August 24, 2004
MarkBernstein.org
 

Perfect Blue

Satoshi Kon's anime feature Perfect Blue goes right to the top of the Hypertext Film Festival Hall of Fame (Memento, Sliding Doors, Mulholland Drive, Minority Report, Run Lola Run, Waking Life, Nashville).

Perfect Blue
Copyright Rex Entertainment Ltd

It's the story of a Japanese pop idol who is coaxed into becoming an actress. She gets bit parts and gratuitous sex scenes, which she hates. Her old girl group does better than ever. She buys a Macintosh and discovers a bunch of fan sites -- including sites that follow the singing career she abandoned, sites that seem to leak out of some alternate reality where she made different choices. And then, she starts getting visits from her alternate self, the pop idol.

All this is just the beginning: before we're done, we're going to run through just about every tool in the metafictional workbench.

There's a certain Peter Pan impulse at work here: I won't grow up! It's politically treacherous, especially in a medium that's so often concerned with schoolgirls' underwear. Don't let it worry you; the screenplay, by Sadayuki Murai, may be all over the place but it's definitely not naive.

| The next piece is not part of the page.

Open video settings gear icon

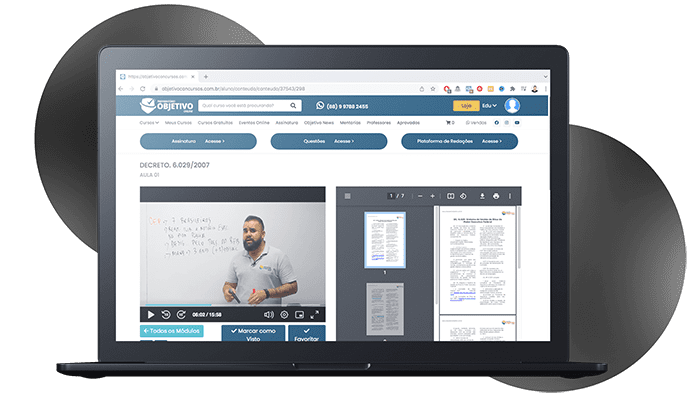[x=284, y=315]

In fact, Murai goes out of his way to show you all your greatest fears -- deus ex machina, it-was-all-a-dream, we're so artistic it doesn't have to make sense -- in a sort of metafictional Hitcock.

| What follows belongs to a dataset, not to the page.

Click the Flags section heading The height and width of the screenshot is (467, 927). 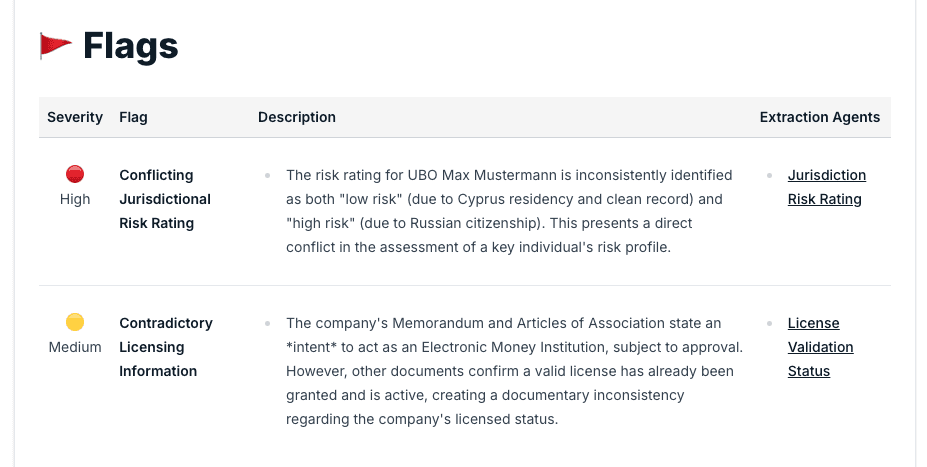point(130,46)
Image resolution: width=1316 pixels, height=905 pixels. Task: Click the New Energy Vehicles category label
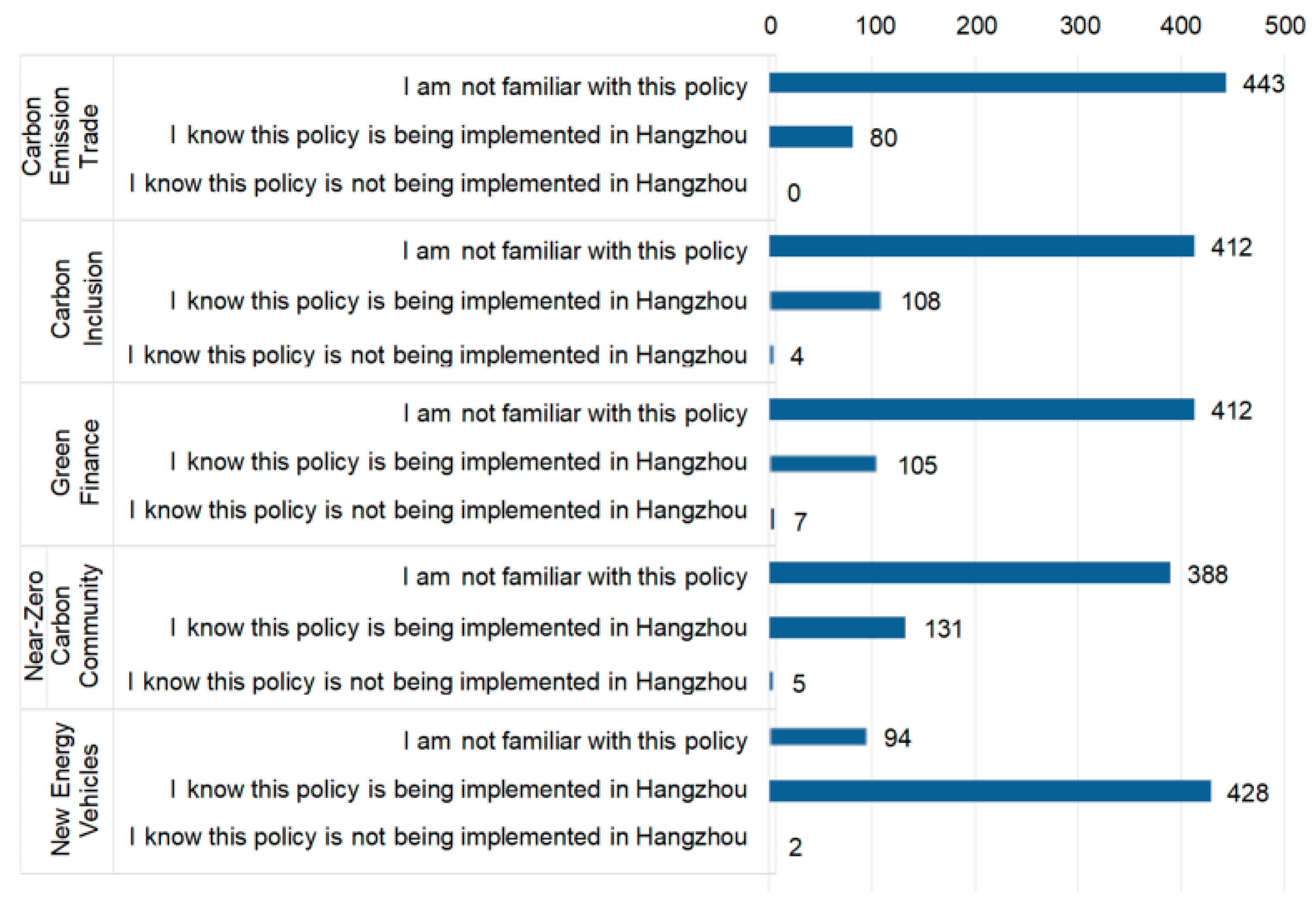tap(74, 789)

Perfect Blue is very conscious of itself. It's got buckets of allusions. And it's stylistically fascinating; because Satoshi Kon uses an animation style in which nothing moves unless it has to, you're always very conscious of the artifice. (Kon also loves wild camera work, like long , long dolly shots that would be a pain to shoot on film. Of course, this is animation, so long takes aren't a problem for the actors. It seems odd in an animated feature, but it's fun in its own way.)